* **Tasks to complete**:
(A) According to the Ukraine D+488 report, on what date did Prigozhin say the Wagner Group as it has been constituted would cease to exist?
(B) Retype the portion of the Ukraine D+488 report that begins with the words containing "Ukrainian forces continue" and ends with "push toward Crimea.".
(C) Continue the Ukraine D+488 report from its final sentence.

*** Document section

Ukraine at D+488: Join the Army or go to Belarus. Or just go home.
N2K logoJun 27, 2023

As the mutiny sorts itself out, influence operations seek to reach a domestic Russian audience.

Ukraine at D+488: Join the Army or go to Belarus. Or just go home.

Ukrainian forces continue to make small gains on the ground, but these now include some territory occupied by Russia since 2014. From the British Ministry of Defence morning situation report: "Ukrainian Airborne forces have made small advances east from the village of Krasnohorivka, near Donetsk city, which sits on the old Line of Control. This is one of the first instances since Russia’s February 2022 invasion that Ukrainian forces have highly likely recaptured an area of territory occupied by Russia since 2014. Recent multiple concurrent Ukrainian assaults throughout the Donbas have likely overstretched Donetsk People’s Republic and Chechen forces operating in this area."

Pro-Russian Telegram accounts are reporting, according to the Guardian, that Ukrainian forces have crossed the Dnipro River in the Kherson oblast. The advance appears to represent a push toward Crimea.

Russian obstacles, especially minefields, are said to be impeding the Ukrainian advance. But obstacles must be covered with fire to be militarily effective, and minefields can be breached. Ukrainian commanders continue, the New York Times reports, to urge patience.

Sorting out the aftermath of the Wagner Group mutiny.

Russia's leaders seek to reassure the nation and return to normal conditions. In the course of a speech to the nation, President Putin addressed the Wagnerites directly, offering them a choice and a promise. "Today, you have the opportunity to continue serving Russia by entering into a contract with the Ministry of Defense or other law enforcement agencies, or to return to your family and friends. Whoever wants to can go to Belarus. The promise I made will be fulfilled," he said to the Wagner Group's fighters. "I repeat: The choice is yours." President Putin also hinted that there was a Western hand behind the Wagner Group's mutiny, warning that the West wanted to see Russians kill Russians. (Bloomberg reports that US President Biden disclaimed any US involvement in the Wagner Group's actions.)

Yevgeny Prigozhin, the Wagner Group's disaffected boss, is believed to be in Belarus, and he too had a statement. He disclaimed any intention of overthrowing the Russian government, saying, according to Radio Free Europe | Radio Liberty, that his march on Moscow was intended to redress the injustice inflicted on his troops. "We started our march because of an injustice,” he said, meaning an attack he claims the Russian regulars made against his contract mercenaries. "We went to demonstrate our protest and not to overthrow power in the country." He added that the Wagner Group as it's been constituted would cease to exist on July 1st, but that dissolution may be confined to the Ukrainian theater of operations. The Wagner Group has mercenaries in the Middle East and Africa, and the Washington Post reports that they may continue to operate under the direction of a new corporate headquarters in Belarus.

******
*** Information shown

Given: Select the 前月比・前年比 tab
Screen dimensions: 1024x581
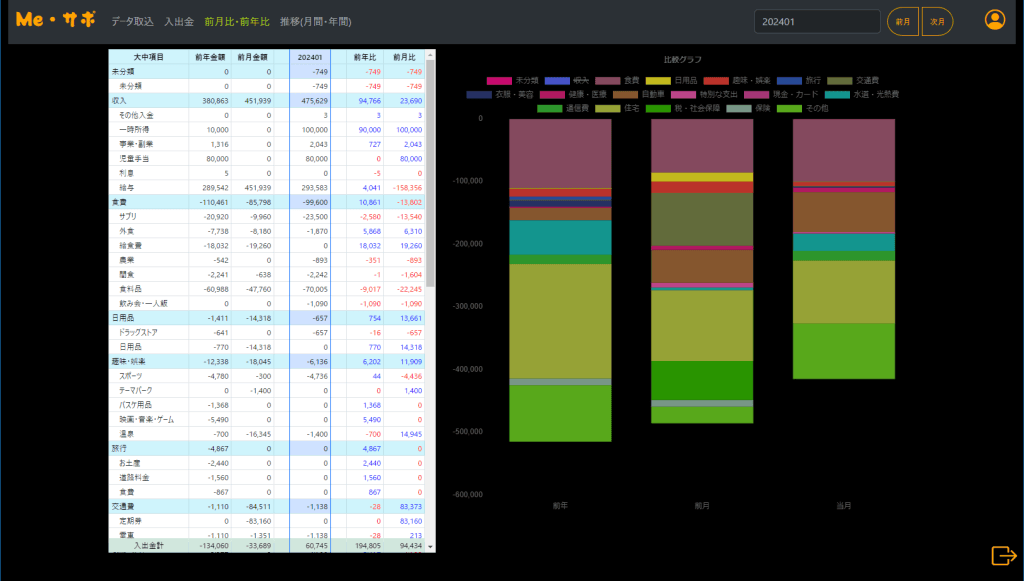Looking at the screenshot, I should 237,21.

******

* **Responses**:
(A) July 1st

(B)
Ukrainian forces continue to make small gains on the ground, but these now include some territory occupied by Russia since 2014. From the British Ministry of Defence morning situation report: "Ukrainian Airborne forces have made small advances east from the village of Krasnohorivka, near Donetsk city, which sits on the old Line of Control. This is one of the first instances since Russia’s February 2022 invasion that Ukrainian forces have highly likely recaptured an area of territory occupied by Russia since 2014. Recent multiple concurrent Ukrainian assaults throughout the Donbas have likely overstretched Donetsk People’s Republic and Chechen forces operating in this area."

Pro-Russian Telegram accounts are reporting, according to the Guardian, that Ukrainian forces have crossed the Dnipro River in the Kherson oblast. The advance appears to represent a push toward Crimea.

(C)
Mr. Prigozhin gave a desire to avoid spilling Russian blood as his reason for calling off the march. There seems to have been no fighting between Wagnerites and regular ground forces (who seem largely to have stood aside during the march). But the Wagner Group is believed to have shot down at least one fixed-wing aircraft (an IL-22 communications platform) and several helicopters, killing about fifteen aircrew, so the mutiny wasn't entirely bloodless. Mr. Prigozhin has said he regrets the deaths.

What of the Internet Research Agency?

The Wagner Group isn't the only private enterprise that furnishes deniable support to Russian policy, POLITICO reminds its readers. There's also Mr. Prigozhin's Internet Research Agency, the notorious St. Petersburg troll farm that drew widespread attention for retailing disinformation aimed at influencing elections in the US and elsewhere. How it will fare in the aftermath of its corporate sister's mutiny remains unclear. "The Russian oligarch’s empire reaches far beyond a paramilitary mercenary group to also include “troll factories” used to spread Russian propaganda," POLITICO writes. "Prigozhin has claimed on Telegram to have founded the U.S.-sanctioned Internet Research Agency, and on another occasion said he has interfered in U.S. presidential elections through the spread of disinformation." In any case, the mutiny's sequelae can be expected to include heavy influence operations, directed for the most part at Russian opinion.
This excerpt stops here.